Abroad

Due to some travels (and preparations leading up to same), it won’t be until later in August that regular posts occur again on this blog. In the meantime, I thought I’d send a very brief snapshot of Williamsburg, Brooklyn, where I’m staying the first part of my trip and where I lived way back in 1995. The brick commercial loft building above is where I lived–a 3500 SF loft on the second floor (facing North 10th Street which is the facade you see here). It was an illegal sublet, rented to us by an artist who’d used the place as a studio. At the time Williamsburg was full of artists living in cheaply converted space, with rents extremely affordable compared to fancier parts of Brooklyn, not to mention Manhattan. I was one of a first wave of “invaders”–donning a tie and taking the train back into the city during the week to work a professional job–and I was fascinated by the mix of artists, elderly Polish-Americans, and those like me who found the run-down, somewhat bleak nature of Williamsburg a refreshing break from increasingly gentrified Manhattan.
Today, although my building still appears as untouched and run-down as ever, the surrounding neighborhood has transformed. Below is directly across Berry Street from my old place, where there used to be a vacant lot and a storage warehouse with amazing graffiti:

The new Berry Street

These luxury loft condos are but one example of new construction that has popped up everywhere, along with vacant storefronts and repair shops converted to ultra-hip lounges and restaurants. The lonely, sparse sidewalks were literally choked this evening with hipsters, wanna-bes, and kids from Manhattan in for a Saturday night fling. The quiet sense of possibility I knew back then has been replaced with American Apparel and all sorts of consumption.
There is even a huge new complex at the river, which used to be lined by empty warehouses and weedy yards. Now 35-story condo towers are preparing to open, with new pedestrian piers, tens of thousands of square feet of available retail and restaurant space, and parking garages. An immense old warehouse designed by the architect Cass Gilbert (who is perhaps best known for the Woolworth Building in downtown Manhattan, in 1913 the tallest building in the world) in the rarely employed neo-Egyptian style has been totally renovated and is currently renting out with amenities (and prices) not before seen this side of the East River.

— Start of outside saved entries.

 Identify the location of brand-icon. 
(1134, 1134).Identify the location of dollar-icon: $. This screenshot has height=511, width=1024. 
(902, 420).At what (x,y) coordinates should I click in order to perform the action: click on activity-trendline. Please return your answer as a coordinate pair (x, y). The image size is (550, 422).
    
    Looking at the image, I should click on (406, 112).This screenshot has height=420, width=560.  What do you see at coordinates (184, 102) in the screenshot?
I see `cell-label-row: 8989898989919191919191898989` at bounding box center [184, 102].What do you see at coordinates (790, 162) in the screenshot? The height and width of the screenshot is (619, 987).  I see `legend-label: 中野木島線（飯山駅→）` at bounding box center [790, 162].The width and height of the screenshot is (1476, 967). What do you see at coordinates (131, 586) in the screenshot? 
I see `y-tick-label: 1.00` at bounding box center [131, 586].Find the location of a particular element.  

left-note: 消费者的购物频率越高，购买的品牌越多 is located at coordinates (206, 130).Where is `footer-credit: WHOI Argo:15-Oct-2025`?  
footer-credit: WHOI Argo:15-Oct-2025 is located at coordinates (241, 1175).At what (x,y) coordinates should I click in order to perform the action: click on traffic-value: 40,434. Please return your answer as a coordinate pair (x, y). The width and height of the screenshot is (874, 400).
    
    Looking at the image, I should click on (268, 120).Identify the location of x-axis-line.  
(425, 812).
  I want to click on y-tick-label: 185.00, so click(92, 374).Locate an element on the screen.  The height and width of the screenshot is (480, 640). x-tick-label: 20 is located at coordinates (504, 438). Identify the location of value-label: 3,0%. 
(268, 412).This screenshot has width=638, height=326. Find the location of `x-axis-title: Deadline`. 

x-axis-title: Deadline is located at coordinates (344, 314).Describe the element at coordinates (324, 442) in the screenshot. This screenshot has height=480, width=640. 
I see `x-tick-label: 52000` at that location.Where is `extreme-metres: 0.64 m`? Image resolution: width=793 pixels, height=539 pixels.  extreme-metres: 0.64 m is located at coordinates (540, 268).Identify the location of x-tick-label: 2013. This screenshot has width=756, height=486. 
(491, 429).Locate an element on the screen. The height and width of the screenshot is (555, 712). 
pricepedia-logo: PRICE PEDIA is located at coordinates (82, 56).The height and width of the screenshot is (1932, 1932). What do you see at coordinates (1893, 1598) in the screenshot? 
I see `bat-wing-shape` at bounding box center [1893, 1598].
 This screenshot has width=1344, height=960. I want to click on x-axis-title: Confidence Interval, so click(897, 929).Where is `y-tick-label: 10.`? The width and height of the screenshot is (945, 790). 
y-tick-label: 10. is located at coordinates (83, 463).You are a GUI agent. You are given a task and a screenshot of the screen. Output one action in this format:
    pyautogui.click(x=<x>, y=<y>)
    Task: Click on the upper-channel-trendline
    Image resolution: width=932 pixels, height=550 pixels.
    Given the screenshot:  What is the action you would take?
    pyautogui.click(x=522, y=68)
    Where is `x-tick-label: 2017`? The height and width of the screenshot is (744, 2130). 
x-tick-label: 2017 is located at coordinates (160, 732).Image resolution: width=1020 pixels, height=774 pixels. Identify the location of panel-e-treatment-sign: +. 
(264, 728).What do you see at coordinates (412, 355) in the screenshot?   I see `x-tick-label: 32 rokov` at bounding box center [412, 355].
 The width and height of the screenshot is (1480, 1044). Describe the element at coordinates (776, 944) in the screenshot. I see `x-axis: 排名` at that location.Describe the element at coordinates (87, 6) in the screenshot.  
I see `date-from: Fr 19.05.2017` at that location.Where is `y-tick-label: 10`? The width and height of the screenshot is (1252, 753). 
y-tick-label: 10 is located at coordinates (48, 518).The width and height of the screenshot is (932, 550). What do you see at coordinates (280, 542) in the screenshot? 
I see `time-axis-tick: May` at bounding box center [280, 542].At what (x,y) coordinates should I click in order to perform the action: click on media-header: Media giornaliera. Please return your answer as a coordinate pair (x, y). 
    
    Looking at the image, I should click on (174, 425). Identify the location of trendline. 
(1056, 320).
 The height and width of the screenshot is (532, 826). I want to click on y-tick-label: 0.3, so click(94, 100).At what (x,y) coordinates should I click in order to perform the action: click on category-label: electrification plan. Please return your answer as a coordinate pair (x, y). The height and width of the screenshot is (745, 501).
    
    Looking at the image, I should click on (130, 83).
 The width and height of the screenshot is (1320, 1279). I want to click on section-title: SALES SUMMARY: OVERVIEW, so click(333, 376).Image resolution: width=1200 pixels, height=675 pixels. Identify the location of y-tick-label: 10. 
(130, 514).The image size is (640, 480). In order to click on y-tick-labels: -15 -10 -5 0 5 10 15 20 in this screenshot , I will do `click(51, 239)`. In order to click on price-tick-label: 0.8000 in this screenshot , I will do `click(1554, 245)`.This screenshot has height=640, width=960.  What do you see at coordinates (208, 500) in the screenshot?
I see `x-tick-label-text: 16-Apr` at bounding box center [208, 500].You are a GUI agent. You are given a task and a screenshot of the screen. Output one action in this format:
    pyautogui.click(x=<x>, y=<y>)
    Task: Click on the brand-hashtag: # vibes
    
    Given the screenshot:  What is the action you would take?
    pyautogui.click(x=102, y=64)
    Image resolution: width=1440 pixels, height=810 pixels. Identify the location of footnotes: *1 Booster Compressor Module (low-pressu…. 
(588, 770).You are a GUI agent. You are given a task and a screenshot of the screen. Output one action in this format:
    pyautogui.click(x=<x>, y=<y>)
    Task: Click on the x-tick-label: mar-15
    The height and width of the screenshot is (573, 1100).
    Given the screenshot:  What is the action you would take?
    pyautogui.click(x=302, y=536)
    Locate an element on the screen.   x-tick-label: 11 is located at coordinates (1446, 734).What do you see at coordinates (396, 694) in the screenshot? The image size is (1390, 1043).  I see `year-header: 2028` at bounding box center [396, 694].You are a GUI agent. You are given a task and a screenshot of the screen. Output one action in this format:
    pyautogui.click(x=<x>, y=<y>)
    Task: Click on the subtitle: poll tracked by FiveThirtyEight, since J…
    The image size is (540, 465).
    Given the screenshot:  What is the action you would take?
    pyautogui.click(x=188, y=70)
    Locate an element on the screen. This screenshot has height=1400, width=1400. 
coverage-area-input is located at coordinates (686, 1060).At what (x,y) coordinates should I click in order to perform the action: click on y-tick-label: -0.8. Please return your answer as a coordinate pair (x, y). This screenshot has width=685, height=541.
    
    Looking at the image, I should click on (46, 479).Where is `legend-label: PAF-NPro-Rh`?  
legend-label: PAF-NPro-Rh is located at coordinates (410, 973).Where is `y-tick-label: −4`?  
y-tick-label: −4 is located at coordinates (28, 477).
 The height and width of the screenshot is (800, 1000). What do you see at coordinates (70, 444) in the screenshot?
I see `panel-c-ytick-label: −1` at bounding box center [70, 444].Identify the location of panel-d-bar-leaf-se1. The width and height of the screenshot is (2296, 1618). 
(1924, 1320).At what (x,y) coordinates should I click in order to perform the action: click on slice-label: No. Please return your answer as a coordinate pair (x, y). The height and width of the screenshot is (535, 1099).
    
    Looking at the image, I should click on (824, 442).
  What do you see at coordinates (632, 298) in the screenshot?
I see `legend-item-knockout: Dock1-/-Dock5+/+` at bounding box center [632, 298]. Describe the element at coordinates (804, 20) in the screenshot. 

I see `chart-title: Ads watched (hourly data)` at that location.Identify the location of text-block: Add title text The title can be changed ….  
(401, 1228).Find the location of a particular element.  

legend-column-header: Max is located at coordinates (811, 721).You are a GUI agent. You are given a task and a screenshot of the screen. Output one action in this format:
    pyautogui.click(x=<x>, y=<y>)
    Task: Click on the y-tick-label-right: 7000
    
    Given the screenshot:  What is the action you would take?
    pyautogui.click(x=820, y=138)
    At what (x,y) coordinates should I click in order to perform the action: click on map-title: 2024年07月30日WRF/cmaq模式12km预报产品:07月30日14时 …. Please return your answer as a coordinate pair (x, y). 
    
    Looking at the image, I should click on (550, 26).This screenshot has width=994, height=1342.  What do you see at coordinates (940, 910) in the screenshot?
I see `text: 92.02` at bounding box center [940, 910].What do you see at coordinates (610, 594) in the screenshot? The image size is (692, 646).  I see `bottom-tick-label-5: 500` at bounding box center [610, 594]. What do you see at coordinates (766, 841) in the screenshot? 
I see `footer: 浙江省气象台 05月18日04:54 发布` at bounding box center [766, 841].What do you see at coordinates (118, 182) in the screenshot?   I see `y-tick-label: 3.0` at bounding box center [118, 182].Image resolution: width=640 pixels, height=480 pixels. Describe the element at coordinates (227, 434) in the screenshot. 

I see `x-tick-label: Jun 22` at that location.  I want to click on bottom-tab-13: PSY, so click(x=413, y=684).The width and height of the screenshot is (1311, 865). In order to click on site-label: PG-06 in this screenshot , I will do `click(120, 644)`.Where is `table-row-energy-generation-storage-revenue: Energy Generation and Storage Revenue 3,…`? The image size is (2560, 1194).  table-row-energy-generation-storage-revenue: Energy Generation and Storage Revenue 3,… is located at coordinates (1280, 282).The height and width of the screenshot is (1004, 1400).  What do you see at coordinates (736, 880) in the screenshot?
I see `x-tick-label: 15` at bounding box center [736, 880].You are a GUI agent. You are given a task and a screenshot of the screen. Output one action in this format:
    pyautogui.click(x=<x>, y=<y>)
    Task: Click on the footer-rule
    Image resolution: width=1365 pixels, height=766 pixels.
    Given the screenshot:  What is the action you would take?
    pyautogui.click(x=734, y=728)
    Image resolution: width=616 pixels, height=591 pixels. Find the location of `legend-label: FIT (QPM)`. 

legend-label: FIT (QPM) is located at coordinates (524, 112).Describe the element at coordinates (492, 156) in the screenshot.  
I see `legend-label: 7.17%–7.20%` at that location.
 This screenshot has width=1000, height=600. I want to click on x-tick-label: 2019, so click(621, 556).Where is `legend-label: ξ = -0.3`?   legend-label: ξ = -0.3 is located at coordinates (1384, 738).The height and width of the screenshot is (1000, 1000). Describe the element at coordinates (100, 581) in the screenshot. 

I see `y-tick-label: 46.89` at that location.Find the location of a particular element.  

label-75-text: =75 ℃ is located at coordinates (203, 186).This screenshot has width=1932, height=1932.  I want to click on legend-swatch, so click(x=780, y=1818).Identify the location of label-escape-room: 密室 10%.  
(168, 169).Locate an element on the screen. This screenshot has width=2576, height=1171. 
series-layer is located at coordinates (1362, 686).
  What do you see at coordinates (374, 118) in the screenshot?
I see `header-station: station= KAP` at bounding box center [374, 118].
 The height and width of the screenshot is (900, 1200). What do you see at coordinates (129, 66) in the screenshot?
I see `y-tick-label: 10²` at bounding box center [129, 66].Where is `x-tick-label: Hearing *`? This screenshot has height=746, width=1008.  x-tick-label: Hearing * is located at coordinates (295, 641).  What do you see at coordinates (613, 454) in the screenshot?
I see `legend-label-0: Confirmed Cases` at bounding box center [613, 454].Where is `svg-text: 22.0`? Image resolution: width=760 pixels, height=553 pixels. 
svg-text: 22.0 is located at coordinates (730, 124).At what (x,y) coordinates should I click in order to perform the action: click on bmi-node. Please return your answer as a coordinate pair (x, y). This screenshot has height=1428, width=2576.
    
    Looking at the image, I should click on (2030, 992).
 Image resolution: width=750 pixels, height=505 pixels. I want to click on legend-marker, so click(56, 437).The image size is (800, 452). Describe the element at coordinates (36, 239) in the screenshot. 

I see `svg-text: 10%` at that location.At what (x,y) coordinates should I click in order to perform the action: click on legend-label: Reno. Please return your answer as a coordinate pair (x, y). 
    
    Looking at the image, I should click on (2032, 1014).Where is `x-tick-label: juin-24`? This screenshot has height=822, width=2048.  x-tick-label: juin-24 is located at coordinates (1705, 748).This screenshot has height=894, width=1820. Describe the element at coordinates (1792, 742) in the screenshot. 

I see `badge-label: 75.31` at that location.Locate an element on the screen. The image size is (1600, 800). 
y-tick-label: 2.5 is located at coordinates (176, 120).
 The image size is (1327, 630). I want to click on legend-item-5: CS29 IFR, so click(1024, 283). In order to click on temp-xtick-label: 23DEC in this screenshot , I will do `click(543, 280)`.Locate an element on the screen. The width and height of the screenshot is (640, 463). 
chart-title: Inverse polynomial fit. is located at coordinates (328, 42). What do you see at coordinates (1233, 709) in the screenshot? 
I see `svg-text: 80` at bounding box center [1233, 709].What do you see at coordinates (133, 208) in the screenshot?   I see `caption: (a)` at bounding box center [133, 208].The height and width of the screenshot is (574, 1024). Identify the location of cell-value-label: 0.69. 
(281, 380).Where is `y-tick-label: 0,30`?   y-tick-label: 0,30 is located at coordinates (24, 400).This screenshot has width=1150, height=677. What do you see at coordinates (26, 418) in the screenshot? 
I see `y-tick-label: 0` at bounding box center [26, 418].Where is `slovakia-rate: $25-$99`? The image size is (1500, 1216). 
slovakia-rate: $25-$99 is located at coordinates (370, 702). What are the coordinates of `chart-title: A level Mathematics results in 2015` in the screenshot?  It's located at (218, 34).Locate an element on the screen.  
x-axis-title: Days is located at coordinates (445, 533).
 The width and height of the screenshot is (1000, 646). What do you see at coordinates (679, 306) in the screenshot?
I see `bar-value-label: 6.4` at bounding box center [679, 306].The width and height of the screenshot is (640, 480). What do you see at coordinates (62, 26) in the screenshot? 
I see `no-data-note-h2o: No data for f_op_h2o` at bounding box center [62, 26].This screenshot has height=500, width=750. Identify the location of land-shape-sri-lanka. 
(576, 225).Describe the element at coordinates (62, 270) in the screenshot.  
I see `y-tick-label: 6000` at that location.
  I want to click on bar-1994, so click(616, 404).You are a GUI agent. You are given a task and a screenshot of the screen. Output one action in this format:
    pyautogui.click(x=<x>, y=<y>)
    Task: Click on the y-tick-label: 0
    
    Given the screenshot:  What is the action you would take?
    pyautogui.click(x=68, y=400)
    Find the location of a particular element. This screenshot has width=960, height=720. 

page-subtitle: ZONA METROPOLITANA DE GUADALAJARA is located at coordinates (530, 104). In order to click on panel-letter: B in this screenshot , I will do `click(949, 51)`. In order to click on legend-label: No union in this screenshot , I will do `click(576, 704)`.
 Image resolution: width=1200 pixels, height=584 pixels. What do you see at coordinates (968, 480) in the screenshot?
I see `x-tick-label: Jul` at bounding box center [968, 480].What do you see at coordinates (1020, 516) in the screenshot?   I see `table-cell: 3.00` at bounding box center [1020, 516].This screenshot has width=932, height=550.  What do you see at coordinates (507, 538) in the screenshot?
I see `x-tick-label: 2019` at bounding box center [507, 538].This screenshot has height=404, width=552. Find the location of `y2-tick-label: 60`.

From Egyptian warehouse to luxury lofts

The amount of gentrification in the old neighborhood just boggles the mind. It shows how quickly an urban place can transform, within the context of vast numbers of people and dollars that is New York. Does it all feel right? No; I miss the grittiness of the old place. A lot of the new architecture is banal. Most of the artists have departed for cheaper digs further out in Brooklyn or Queens.

But hey, if you just have to have that perfect pomegranate mojito, you no longer have to take the train into Manhattan to get it.

Birmingham, I won’t be around to attend Design Review this coming week, comment on the latest (non-drive-through!) plans for Chick-Fil-A, etc. But we’ll be back and ready to examine lots of new topics in just a couple short weeks. Stay cool.